MOSCOW. Feb 17 (Interfax) - Moscow is expecting a United States reply to its request to allow Russian diplomats to visit pilot Konstantin Yaroshenko held at a U.S. jail, Russian Foreign Ministry's Commissioner for Human Rights, Democracy and the Rule of Law Konstantin Dolgov said.
"We are waiting for the U.S. answer. The minister-counselor at the U.S. Embassy in Moscow promised to promptly notify Washington (about Russia's request), today is the first business day after that, and we are hoping to receive the reply today," he told Interfax.
The Russian delegation visiting Yaroshenko is also expected to include representatives from the Russian Embassy in Washington and the Russian Consulate General in New York, the diplomat said.
Yaroshenko was arrested in Liberia on May 28, 2010 on the charge of preparing to smuggle a large haul of cocaine and was deported to the United States.

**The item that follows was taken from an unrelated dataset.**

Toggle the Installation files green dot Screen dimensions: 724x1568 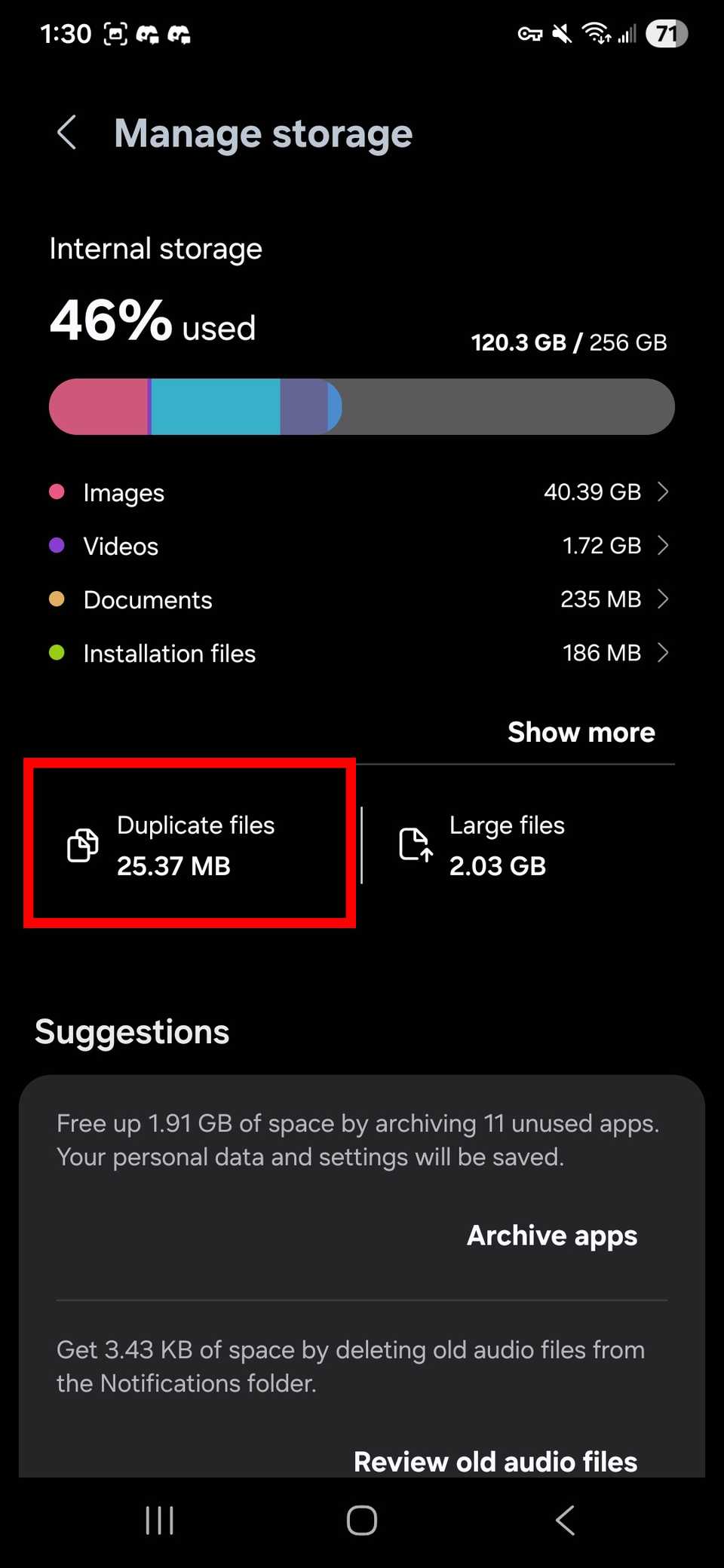(57, 653)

The Russian pilot was sentenced to 20 years in prison on September 7, 2011.
Russian representatives have claimed that international law has been violated in this case, reasoning that U.S. special services have captured a Russian citizen in a third country and brought him to the United States in secret.
On August 15, Dolgov told Interfax that the U.S. court's decision declining an appeal in the Yaroshenko case makes it possible to use the 1983 European Convention on the Transfer of Sentenced Persons and that precedents of such cooperation between Russia and the United States already exist.